**Work item A**.
In the article on Portugal and Formula One, why did Estoril lose the grand prix? Answer in one to three sentences.
**Work item B**.
Which circuits does the article on Portugal and Formula One name as hosts of Formula One races in Portugal?
**Work item C**.
Extend the article on Portugal and Formula One with a few more sentences that pick up after its final line about the Portimao track.

**Text for analysis**.
○ ○ ○ ○

Portugal's Prime Minister, Luis Montenegro says the country is looking to host a round of the Formula One World Championship again.

Since first hosting a round of the Formula One World Championship in 1958, Portugal has hosted a further 17 grands prix, most recently when it came to the aid of the sport as it struggled to put together some sort of meaningful schedule in the midst of the pandemic... only, like so many others, to be shunned in the aftermath.

While most of those 18 races took place at Estoril, the first Portuguese Grand Prix was held at Boavista - a street circuit in Porto - before moving to Monsanto near Lisbon. It returned to Boavista in 1960 after which the sport wasn't to return until 1984 at Estoril.

Popular with fans and drivers alike, Estoril lost the grand prix after failing to carry out upgrades demanded by the FIA in the wake of the fatal crashes at Imola in 1994 and a huge crash at the start of the 1995 race involving Ukyo Katayama and Luca Badoer.

Ironically, Ayrton Senna, who perished at Imola in 1994, scored his maiden F1 win at Estoril in 1985.

The races in 2020 and 2021 were held at the Portimao track in the Algarve, which has hosted a round of MotoGP since 2020.

○ ○ ○ ○

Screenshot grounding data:

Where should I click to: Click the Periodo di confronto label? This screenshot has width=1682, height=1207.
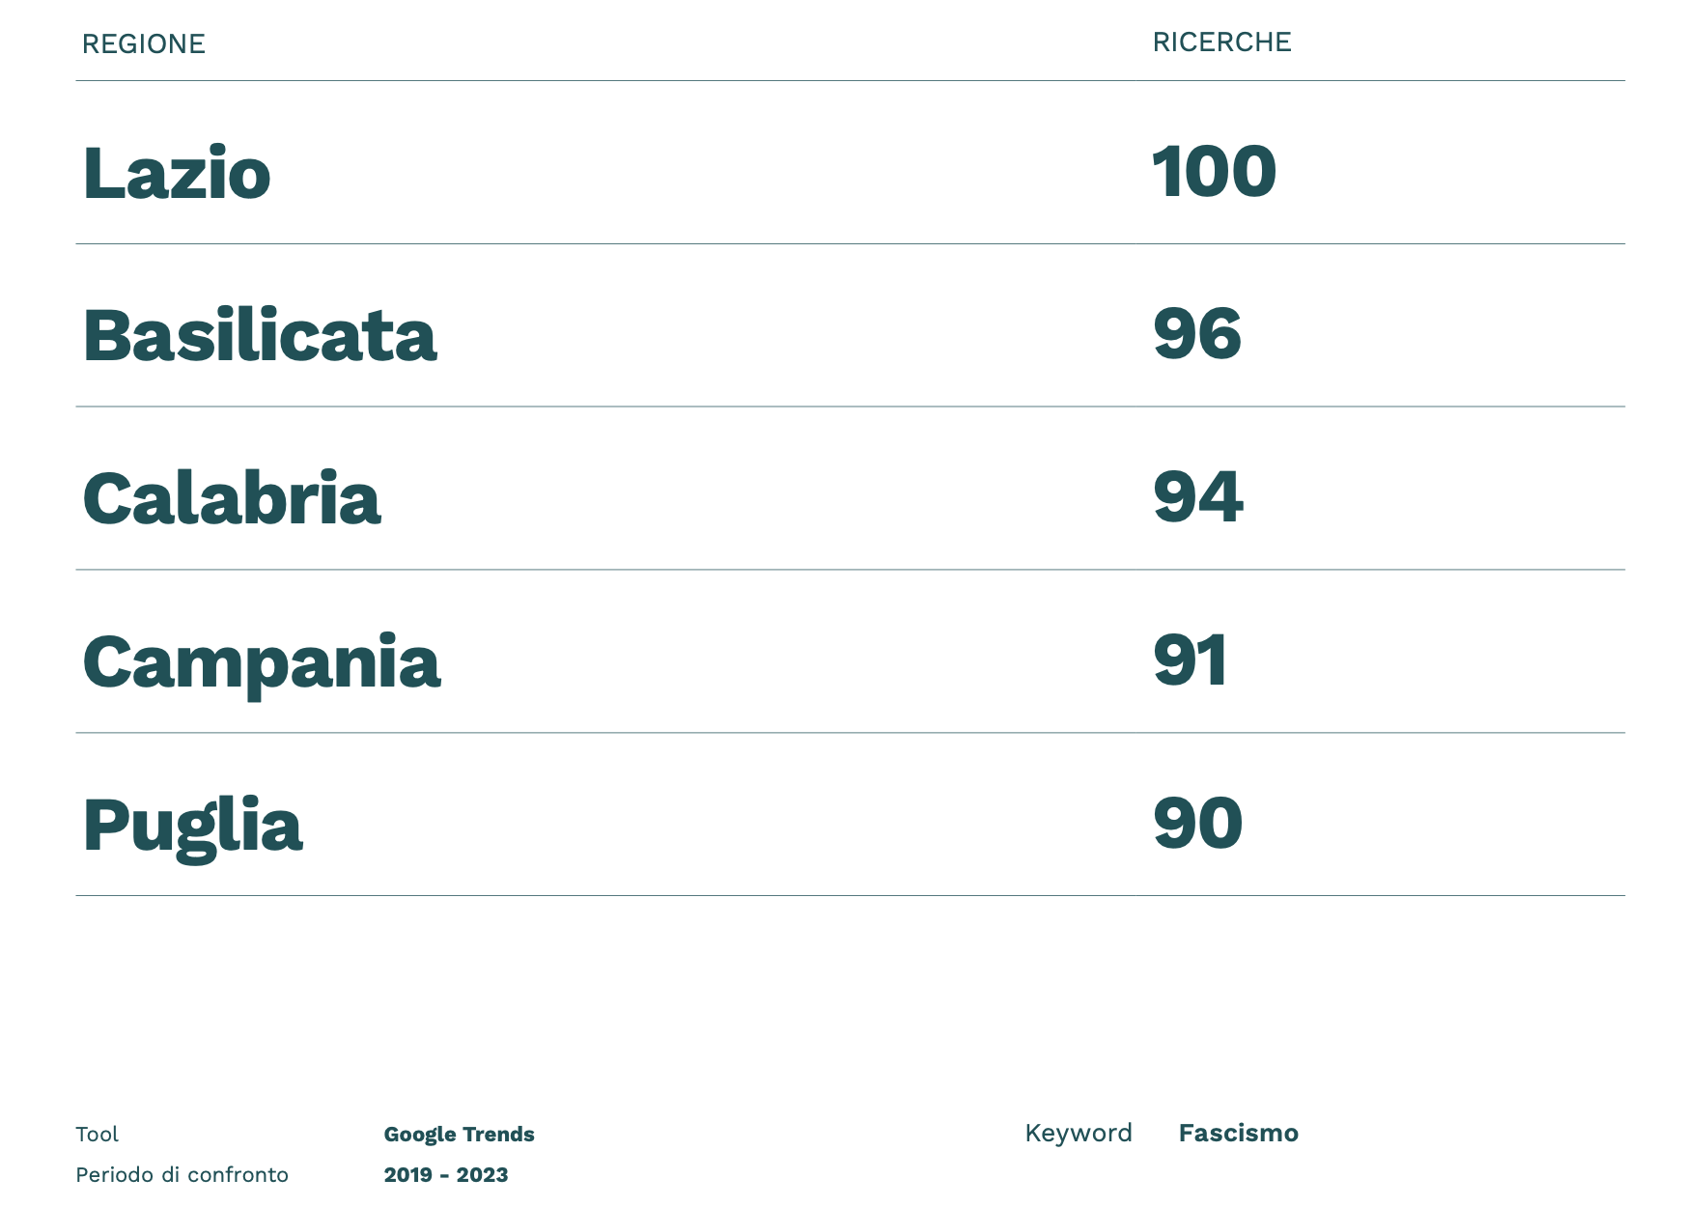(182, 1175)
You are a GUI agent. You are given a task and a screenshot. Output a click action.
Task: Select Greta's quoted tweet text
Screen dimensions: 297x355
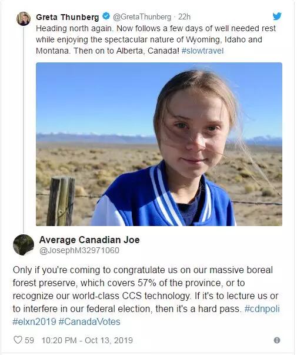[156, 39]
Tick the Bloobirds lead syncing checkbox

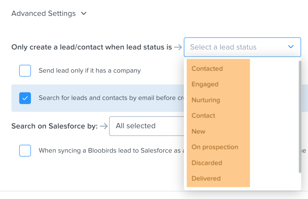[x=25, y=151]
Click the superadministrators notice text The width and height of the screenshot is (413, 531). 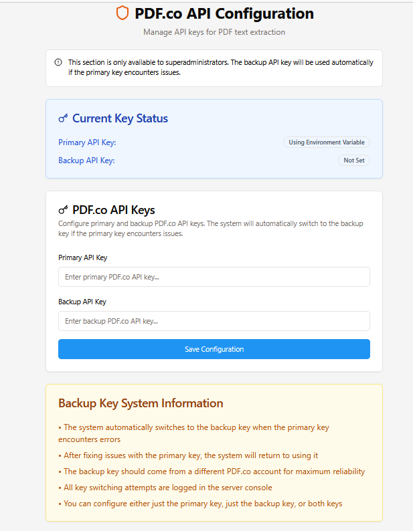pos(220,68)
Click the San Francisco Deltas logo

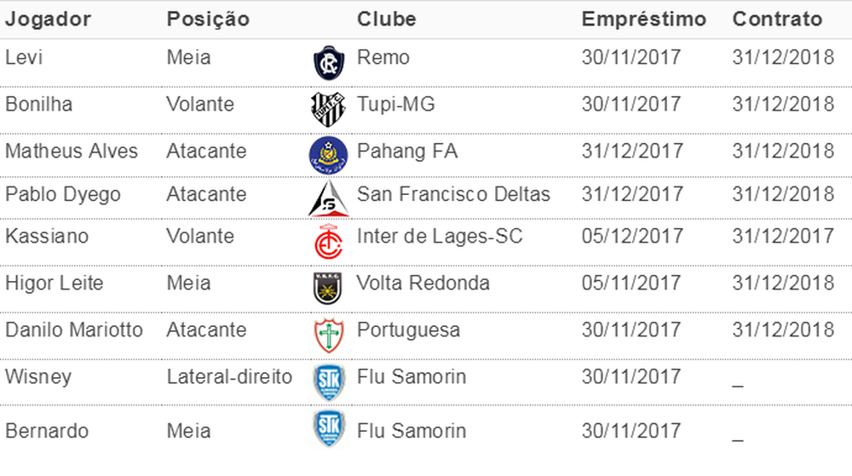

○ ○ ○ ○

**Answer box A**.
Estoril lost the grand prix because it failed to carry out upgrades the FIA demanded. Those demands followed the fatal crashes at Imola in 1994 and a huge crash at the start of the 1995 race involving Ukyo Katayama and Luca Badoer.

**Answer box B**.
- Boavista
- Monsanto
- Estoril
- Portimao

**Answer box C**.
"One of the circumstances that most contributes to promoting this region is major events," said Prime Minister, Luis Montenegro at the Na Festa do Pontal. "We have secured the MotoGP, the world's premier motorcycling event, for 2025 and 2026, and I can tell you that we have everything ready to formalise the return of Formula 1 to the Algarve next year, in 2027," he added.

"These events require some financial effort on the part of the government," he admitted, "but they have a direct financial return and an indirect promotional return that are, quite frankly, well worth it," he insisted.

Other than the need to convince businesses to invest in the project however, Montenegro needs to convince F1 itself, which won't be easy.

Other than the fact that the sport's powers that be are increasingly turning away from Europe - until the next pandemic - there is the fact that street tracks in destination cities are the direction in which the sport is clearly heading.